→ Task item
Extend the piece on the 1937 Frank H. Buck oil spill and the Buck family, starting after its last sentence.

→ Text shown
====
Frank H. Buck’s Big Oil Spill

 

Who paid for the clean-up? Did Robert Buck hide the history of his ancestor? How many seabirds were shot dead in Marin County? Who paid for the shotgun shells?

Jon Presco

San Francisco Bay, 1937

Not much is known about the immediate environmental effects of San Francisco Bay’s worst oil spill. That’s mainly because it took place in the late 1930s, when we just weren’t paying much attention to ecological issues.

But what we do know about the incident is that the passenger ship President Coolidge rammed the oil tanker Frank H. Buck at Lands End just outside the Golden Gate Bridge on March 6, 1937, and that the Buck then spilled about 2.73 million gallons of crude oil into the water — either immediately, or after storms thwarted halting efforts to pump remaining oil out of the ruined ship’s cargo tanks.

According to witnesses of the day, more than 20,000 birds died of oil contamination in the days after the collision. Rehabilitation efforts were nonexistent, and members of the SPCA patrolled local beaches with shotguns to put ailing birds out of their misery.

Frank H. Buck, who is president of the Frank H. Buck Company, a prominent fruit growing and shipping concern of San Francisco, is descended from ancestors who have been outstanding figures in the history of California in the days gone past. He was born on a ranch near Vacaville, Solano county, California, September 23, 1887, and is a son of Frank H. and Annie E. (Stevenson) Buck.

The Buck family is of English origin. Leonard W. Buck, the grandfather of Frank H., was a first lieutenant in the Union Army during the Civil war, and served as state senator from Solano county in 1891-93. Frank H. Buck, the father of the immediate subject of this biography, was his son, and was born June 8, 1859. He was the founder of the fruit growing and shipping business, in 1886, which is now under the management of his son. On the maternal side of Mr. Buck’s family, the Stevenson family is Scotch. Andrew M. Stevenson, his grandfather, was a lieutenant colonel in a Kentucky regiment during the Mexican war, and after the close of hostilities he settled in Vacaville, California, where he engaged in cattle raising. With his brother, George Bushrod Stevenson, he constructed the Vaca Valley & Clear Lake Railroad, which is now a part of the Southern Pacific railway system. He was state senator from Solano county about 1855. He was a first cousin of Adlai Stevenson, vice president of the United States from 1893 to 1897. Annie E. (Stevenson) Buck, mother of Frank H. Buck, was born January 20, 1861.
====
→ Supplied records
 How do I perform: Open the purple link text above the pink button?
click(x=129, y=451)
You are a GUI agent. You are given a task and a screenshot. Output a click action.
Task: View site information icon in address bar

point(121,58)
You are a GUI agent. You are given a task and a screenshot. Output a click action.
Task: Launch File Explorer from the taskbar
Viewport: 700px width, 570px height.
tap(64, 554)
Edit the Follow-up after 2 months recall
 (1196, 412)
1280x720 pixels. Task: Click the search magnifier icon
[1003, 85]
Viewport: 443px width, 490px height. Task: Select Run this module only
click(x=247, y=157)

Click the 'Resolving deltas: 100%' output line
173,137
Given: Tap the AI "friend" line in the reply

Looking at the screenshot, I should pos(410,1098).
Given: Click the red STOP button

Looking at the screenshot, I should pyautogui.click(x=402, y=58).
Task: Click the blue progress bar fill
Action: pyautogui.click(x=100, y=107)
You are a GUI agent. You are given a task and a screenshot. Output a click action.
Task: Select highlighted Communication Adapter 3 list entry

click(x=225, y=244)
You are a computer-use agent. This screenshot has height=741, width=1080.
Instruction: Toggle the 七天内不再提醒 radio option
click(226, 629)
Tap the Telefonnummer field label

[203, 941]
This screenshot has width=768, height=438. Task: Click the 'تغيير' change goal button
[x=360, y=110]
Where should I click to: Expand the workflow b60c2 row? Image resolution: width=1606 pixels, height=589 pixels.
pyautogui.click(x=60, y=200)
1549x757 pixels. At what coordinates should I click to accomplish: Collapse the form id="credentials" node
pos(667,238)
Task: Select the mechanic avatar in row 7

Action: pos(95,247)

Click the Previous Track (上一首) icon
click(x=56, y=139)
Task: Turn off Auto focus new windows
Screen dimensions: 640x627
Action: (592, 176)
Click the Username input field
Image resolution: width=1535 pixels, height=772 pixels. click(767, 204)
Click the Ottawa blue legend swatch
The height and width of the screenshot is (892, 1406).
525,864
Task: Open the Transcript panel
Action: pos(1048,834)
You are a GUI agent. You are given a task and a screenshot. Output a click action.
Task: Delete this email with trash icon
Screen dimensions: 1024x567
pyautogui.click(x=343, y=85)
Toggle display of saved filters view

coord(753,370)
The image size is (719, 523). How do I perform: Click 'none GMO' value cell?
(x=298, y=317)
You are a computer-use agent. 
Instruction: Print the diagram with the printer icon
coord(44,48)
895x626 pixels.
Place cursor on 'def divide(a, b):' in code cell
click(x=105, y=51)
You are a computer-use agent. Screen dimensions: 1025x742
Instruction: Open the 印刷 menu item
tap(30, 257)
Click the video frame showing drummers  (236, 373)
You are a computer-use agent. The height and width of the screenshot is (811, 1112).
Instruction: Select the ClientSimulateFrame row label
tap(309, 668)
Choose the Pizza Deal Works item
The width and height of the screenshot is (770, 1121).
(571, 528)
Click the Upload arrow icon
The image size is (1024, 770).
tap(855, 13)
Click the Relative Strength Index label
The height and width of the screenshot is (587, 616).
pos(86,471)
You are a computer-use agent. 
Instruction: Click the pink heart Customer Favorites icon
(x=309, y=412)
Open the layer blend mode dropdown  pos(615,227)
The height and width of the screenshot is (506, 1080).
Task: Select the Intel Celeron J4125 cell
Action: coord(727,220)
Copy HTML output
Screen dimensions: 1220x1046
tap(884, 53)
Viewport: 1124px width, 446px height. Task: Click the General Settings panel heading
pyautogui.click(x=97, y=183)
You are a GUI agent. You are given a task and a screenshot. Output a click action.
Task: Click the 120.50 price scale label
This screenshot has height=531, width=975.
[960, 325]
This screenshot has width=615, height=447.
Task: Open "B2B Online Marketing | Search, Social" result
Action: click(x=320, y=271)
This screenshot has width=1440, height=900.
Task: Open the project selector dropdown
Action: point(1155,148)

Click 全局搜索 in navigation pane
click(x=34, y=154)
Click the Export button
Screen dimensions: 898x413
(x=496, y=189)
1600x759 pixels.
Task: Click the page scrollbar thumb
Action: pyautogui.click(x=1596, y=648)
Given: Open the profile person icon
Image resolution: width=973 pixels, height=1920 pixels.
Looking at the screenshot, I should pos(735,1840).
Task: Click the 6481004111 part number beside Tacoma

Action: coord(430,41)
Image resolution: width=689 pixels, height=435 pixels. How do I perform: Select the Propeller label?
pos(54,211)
====
→ Answer space
With the class of 1903, Mr. Buck graduated from the high school in Vacaville, and then took up his advanced studies at the University of California, from which he received the Bachelor of Letters degree in 1908. He then entered upon the study of law at Harvard, and in 1911 this famed institution conferred upon him the Bachelor of Laws degree. He was admitted to the California state bar in November, 1911, and from 1912 to 1917 he maintained a law office in the city of San Francisco. He actually resided in this city during his first year in the practice, but since has made his home in Piedmont, although he retains his old legal residence in Vacaville. In 1916, he became manager in charge of the interests of the Buck estate, his father having passed away in that year. The latter started the business of this organization in 1886, and it was incorporated in 1902. The purpose of the concern is the growing and shipping of decidnous fruit. Frank H. Buck was elected president at his father’s death. In 1919, he became a director in the Associated Oil Company and was made a member of its executive committee in 1922. In 1916 he became a director in the Belridge Oil Company; in 1916 a director in the Booth Kelly Lumber Company; and in 1918 a director in the West Coast Oil Company. He is also interested in the Tidewater Associated Oil Company, and in various banking and kindred associations. He is president of the California Growers and Shippers Protective League, and is vice president of the American Fruit and Vegetable Shippers Association. He has attained an influential position among the growers and shippers of fruit in California, and he is known as a business man who follows a careful and intelligent course in any activity which he may undertake.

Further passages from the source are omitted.